_Work instruction_:
In this exercise, every entry is to be copied exactly.
═════ Record set ═════
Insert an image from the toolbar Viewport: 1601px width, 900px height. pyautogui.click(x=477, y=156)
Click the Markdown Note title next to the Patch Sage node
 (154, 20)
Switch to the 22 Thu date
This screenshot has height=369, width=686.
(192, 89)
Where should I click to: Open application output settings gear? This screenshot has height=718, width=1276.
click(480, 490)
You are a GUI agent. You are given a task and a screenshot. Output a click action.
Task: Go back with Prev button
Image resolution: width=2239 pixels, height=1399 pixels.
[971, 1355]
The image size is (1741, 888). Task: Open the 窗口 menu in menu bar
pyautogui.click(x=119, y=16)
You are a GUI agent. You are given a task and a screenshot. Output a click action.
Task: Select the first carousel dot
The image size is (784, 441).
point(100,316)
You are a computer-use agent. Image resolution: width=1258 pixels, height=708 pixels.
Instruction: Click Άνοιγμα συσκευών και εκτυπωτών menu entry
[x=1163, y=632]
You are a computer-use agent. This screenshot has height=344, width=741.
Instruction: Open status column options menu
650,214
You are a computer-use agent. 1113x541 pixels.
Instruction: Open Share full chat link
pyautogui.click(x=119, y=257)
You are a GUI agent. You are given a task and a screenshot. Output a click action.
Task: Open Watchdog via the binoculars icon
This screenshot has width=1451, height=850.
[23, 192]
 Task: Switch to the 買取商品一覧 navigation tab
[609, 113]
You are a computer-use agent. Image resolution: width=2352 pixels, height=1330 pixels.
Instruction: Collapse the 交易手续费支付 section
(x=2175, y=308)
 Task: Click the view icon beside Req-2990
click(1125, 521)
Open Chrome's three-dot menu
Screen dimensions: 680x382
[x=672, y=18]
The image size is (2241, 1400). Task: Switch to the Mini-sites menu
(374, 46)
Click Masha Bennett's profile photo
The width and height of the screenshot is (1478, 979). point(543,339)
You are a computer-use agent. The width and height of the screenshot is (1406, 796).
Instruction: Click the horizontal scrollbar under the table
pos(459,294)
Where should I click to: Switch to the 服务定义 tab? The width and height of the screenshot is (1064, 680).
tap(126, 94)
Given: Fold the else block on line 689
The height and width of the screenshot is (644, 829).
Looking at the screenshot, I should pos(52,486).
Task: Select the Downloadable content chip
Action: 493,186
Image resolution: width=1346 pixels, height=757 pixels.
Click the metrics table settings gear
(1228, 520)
═════
_Solution to the problem_:
Insert an image from the toolbar Viewport: 1601px width, 900px height. pyautogui.click(x=477, y=156)
Click the Markdown Note title next to the Patch Sage node
 (154, 20)
Switch to the 22 Thu date
This screenshot has height=369, width=686.
(192, 89)
Where should I click to: Open application output settings gear? This screenshot has height=718, width=1276.
click(480, 490)
You are a GUI agent. You are given a task and a screenshot. Output a click action.
Task: Go back with Prev button
Image resolution: width=2239 pixels, height=1399 pixels.
[971, 1355]
The image size is (1741, 888). Task: Open the 窗口 menu in menu bar
pyautogui.click(x=119, y=16)
You are a GUI agent. You are given a task and a screenshot. Output a click action.
Task: Select the first carousel dot
The image size is (784, 441).
point(100,316)
You are a computer-use agent. Image resolution: width=1258 pixels, height=708 pixels.
Instruction: Click Άνοιγμα συσκευών και εκτυπωτών menu entry
[x=1163, y=632]
You are a computer-use agent. This screenshot has height=344, width=741.
Instruction: Open status column options menu
650,214
You are a computer-use agent. 1113x541 pixels.
Instruction: Open Share full chat link
pyautogui.click(x=119, y=257)
You are a GUI agent. You are given a task and a screenshot. Output a click action.
Task: Open Watchdog via the binoculars icon
This screenshot has width=1451, height=850.
[23, 192]
 Task: Switch to the 買取商品一覧 navigation tab
[609, 113]
You are a computer-use agent. Image resolution: width=2352 pixels, height=1330 pixels.
Instruction: Collapse the 交易手续费支付 section
(x=2175, y=308)
 Task: Click the view icon beside Req-2990
click(1125, 521)
Open Chrome's three-dot menu
Screen dimensions: 680x382
[x=672, y=18]
The image size is (2241, 1400). Task: Switch to the Mini-sites menu
(374, 46)
Click Masha Bennett's profile photo
The width and height of the screenshot is (1478, 979). point(543,339)
You are a computer-use agent. The width and height of the screenshot is (1406, 796).
Instruction: Click the horizontal scrollbar under the table
pos(459,294)
Where should I click to: Switch to the 服务定义 tab? The width and height of the screenshot is (1064, 680).
tap(126, 94)
Given: Fold the else block on line 689
The height and width of the screenshot is (644, 829).
Looking at the screenshot, I should pos(52,486).
Task: Select the Downloadable content chip
Action: 493,186
Image resolution: width=1346 pixels, height=757 pixels.
Click the metrics table settings gear
(1228, 520)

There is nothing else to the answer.